Many permutations or combination of procedures are available for adult BPI. Regional differences in patient characteristics, economic conditions, societal perceptions of disability, surgeon training, and measurements of outcome determines each treatment center’s philosophy of care. The foundation of any reconstructive strategy is a detailed clinical examination to determine what has been injured/affected, directed radiographic imaging, electrophysiologic testing, and an understanding of the priorities of treatment. A multidisciplinary team of surgeons, physicians, nurses, and therapists focused on helping the patient leads to reconstructive outcomes that surpass what each could accomplish alone and is probably the single greatest advancement in BPI surgery.
Essential knowledge
Anatomy
The brachial plexus is formed from the ventral primary rami of the lowest four cervical nerve roots (C5-C6-C7-C8) and of the first thoracic nerve (T1). The five roots form three trunks. Each trunk gives rise to an anterior and posterior division. The six divisions form three cords that are named for their anatomical relationship to the axillary artery: lateral, medial, and posterior cords. The three cords form five terminal branches in the upper limb ( Fig. 20.1 ). Roots and trunks are found supraclavicularly in the interscalene and posterior triangles of the neck. The divisions are located behind the clavicle, while the cords and terminal branches are found below the clavicle.

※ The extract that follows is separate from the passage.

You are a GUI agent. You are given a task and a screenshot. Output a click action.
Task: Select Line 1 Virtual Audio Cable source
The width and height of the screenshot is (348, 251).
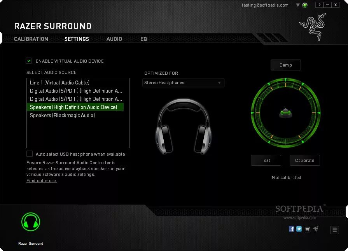point(59,82)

Pan-plexus injuries involve all five roots of the brachial plexus. Each root is formed by the joining of dorsal (sensory) rootlets and ventral (motor) rootlets branching off the spinal cord as they pass through the spinal foramen. The cell bodies of the sensory nerves lie within the dorsal root ganglia (DRG) outside the spinal cord ( Fig. 20.2A, E ). The injury to a cervical root is classified as preganglionic when there is an avulsion of the rootlets from the spinal cord proximal to the DRG (see Fig. 20.2B, E ). Stretching or rupture of the cervical root distal to the DRG is classified as postganglionic (see Fig. 20.2C-E ). Whether an injury is pre- or postganglionic has significant implications on the available reconstruction options. The avulsed nerve root in a preganglionic injury cannot be successfully reattached to the spinal cord; thus it cannot be used to reanimate the upper limb. The ruptured root in a postganglionic injury is a viable source of motor axons and can be reconnected to distal targets with nerve grafts to restore some motor function in the upper limb.
Clinical presentation
Patients are predominantly males in their 20s who are typically involved in motorcycle or vehicle accidents and experienced closed brachial plexus injuries. , The prevalence of pan-plexus injury is estimated at 53% (95% CI: 47%–58%), followed by upper plexus injury with 39% (95% CI: 31%–48%), and lower plexus injury with 6% (95% CI: 1%–12%). Pan-plexus injury patients present with a completely flail and painful/numb upper limb, whereas upper plexus injury patients retain their hand function. Secondary to the high-energy mechanism of injury, 54% to 70% of BPI patients have associated injuries. , Pan-plexus and lower plexus injury were significantly associated with coma; fractures of the shoulder girdle, ribs, pelvis, and lower limbs; thoracic/abdominal organ injuries; and other head injuries. Associated injuries often delay the diagnosis and may limit the reconstructive options available.
Examination and diagnosis
The initial evaluation starts with a detailed history of the timing from injury, mechanism of injury, associated injuries, and treatments received. Stigmata of closed head injury are observed for. Neuropathic pain is documented using the visual analogue scale. Physical examination is performed in a systematic manner and should be documented on a standard form ( Fig. 20.3 ). A baseline exam should be performed as early as possible, followed by serial exams (if time from injury permits) to determine if there is any spontaneous recovery. A neurological exam that includes upper and lower limb reflexes should be performed to rule out spinal cord lesions. Examiners should use consistent examination techniques for more comparable results.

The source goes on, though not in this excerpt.